> **WHAT YOU NEED TO DO**:
Your answer must be the records, copied with no change.

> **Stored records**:
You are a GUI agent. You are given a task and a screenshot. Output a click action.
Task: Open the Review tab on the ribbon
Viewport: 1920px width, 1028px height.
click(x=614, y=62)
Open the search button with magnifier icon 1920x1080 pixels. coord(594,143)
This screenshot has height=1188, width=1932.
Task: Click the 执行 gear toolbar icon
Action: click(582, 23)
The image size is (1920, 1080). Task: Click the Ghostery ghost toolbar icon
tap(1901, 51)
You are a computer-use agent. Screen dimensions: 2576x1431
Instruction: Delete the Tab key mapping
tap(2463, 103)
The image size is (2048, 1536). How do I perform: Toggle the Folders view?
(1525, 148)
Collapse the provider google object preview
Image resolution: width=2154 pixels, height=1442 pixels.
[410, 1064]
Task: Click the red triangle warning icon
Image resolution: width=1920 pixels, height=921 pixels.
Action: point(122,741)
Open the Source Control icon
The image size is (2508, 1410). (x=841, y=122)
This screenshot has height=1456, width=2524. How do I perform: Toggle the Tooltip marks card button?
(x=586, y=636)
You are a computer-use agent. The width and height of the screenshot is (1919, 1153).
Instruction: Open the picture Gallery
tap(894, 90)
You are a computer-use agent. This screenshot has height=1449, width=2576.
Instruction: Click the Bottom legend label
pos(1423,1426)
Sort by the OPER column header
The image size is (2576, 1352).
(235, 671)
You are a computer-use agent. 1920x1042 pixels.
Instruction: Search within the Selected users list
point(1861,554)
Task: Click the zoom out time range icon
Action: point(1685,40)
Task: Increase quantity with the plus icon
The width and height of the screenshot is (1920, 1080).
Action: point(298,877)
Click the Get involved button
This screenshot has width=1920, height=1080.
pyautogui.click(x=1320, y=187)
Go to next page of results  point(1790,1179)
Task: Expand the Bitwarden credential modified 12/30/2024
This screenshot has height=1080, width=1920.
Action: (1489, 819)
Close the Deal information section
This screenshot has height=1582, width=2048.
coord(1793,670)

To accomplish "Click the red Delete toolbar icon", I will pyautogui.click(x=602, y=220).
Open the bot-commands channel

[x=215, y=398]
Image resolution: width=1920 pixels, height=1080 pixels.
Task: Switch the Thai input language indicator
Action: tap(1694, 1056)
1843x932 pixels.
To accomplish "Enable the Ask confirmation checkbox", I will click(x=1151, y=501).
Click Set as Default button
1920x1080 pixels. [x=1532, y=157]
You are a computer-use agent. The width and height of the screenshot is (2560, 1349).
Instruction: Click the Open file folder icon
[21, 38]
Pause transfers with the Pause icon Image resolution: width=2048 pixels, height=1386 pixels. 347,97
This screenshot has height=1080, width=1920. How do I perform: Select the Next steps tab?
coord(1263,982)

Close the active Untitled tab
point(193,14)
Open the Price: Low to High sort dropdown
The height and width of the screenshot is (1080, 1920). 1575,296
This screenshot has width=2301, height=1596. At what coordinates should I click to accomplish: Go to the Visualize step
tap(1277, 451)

> **THE ANSWER**:
You are a GUI agent. You are given a task and a screenshot. Output a click action.
Task: Open the Review tab on the ribbon
Viewport: 1920px width, 1028px height.
click(x=614, y=62)
Open the search button with magnifier icon 1920x1080 pixels. coord(594,143)
This screenshot has height=1188, width=1932.
Task: Click the 执行 gear toolbar icon
Action: click(582, 23)
The image size is (1920, 1080). Task: Click the Ghostery ghost toolbar icon
tap(1901, 51)
You are a computer-use agent. Screen dimensions: 2576x1431
Instruction: Delete the Tab key mapping
tap(2463, 103)
The image size is (2048, 1536). How do I perform: Toggle the Folders view?
(1525, 148)
Collapse the provider google object preview
Image resolution: width=2154 pixels, height=1442 pixels.
[410, 1064]
Task: Click the red triangle warning icon
Image resolution: width=1920 pixels, height=921 pixels.
Action: point(122,741)
Open the Source Control icon
The image size is (2508, 1410). (x=841, y=122)
This screenshot has height=1456, width=2524. How do I perform: Toggle the Tooltip marks card button?
(x=586, y=636)
You are a computer-use agent. The width and height of the screenshot is (1919, 1153).
Instruction: Open the picture Gallery
tap(894, 90)
You are a computer-use agent. This screenshot has height=1449, width=2576.
Instruction: Click the Bottom legend label
pos(1423,1426)
Sort by the OPER column header
The image size is (2576, 1352).
(235, 671)
You are a computer-use agent. 1920x1042 pixels.
Instruction: Search within the Selected users list
point(1861,554)
Task: Click the zoom out time range icon
Action: point(1685,40)
Task: Increase quantity with the plus icon
The width and height of the screenshot is (1920, 1080).
Action: point(298,877)
Click the Get involved button
This screenshot has width=1920, height=1080.
pyautogui.click(x=1320, y=187)
Go to next page of results  point(1790,1179)
Task: Expand the Bitwarden credential modified 12/30/2024
This screenshot has height=1080, width=1920.
Action: (1489, 819)
Close the Deal information section
This screenshot has height=1582, width=2048.
coord(1793,670)

To accomplish "Click the red Delete toolbar icon", I will pyautogui.click(x=602, y=220).
Open the bot-commands channel

[x=215, y=398]
Image resolution: width=1920 pixels, height=1080 pixels.
Task: Switch the Thai input language indicator
Action: tap(1694, 1056)
1843x932 pixels.
To accomplish "Enable the Ask confirmation checkbox", I will click(x=1151, y=501).
Click Set as Default button
1920x1080 pixels. [x=1532, y=157]
You are a computer-use agent. The width and height of the screenshot is (2560, 1349).
Instruction: Click the Open file folder icon
[21, 38]
Pause transfers with the Pause icon Image resolution: width=2048 pixels, height=1386 pixels. 347,97
This screenshot has height=1080, width=1920. How do I perform: Select the Next steps tab?
coord(1263,982)

Close the active Untitled tab
point(193,14)
Open the Price: Low to High sort dropdown
The height and width of the screenshot is (1080, 1920). 1575,296
This screenshot has width=2301, height=1596. At what coordinates should I click to accomplish: Go to the Visualize step
tap(1277, 451)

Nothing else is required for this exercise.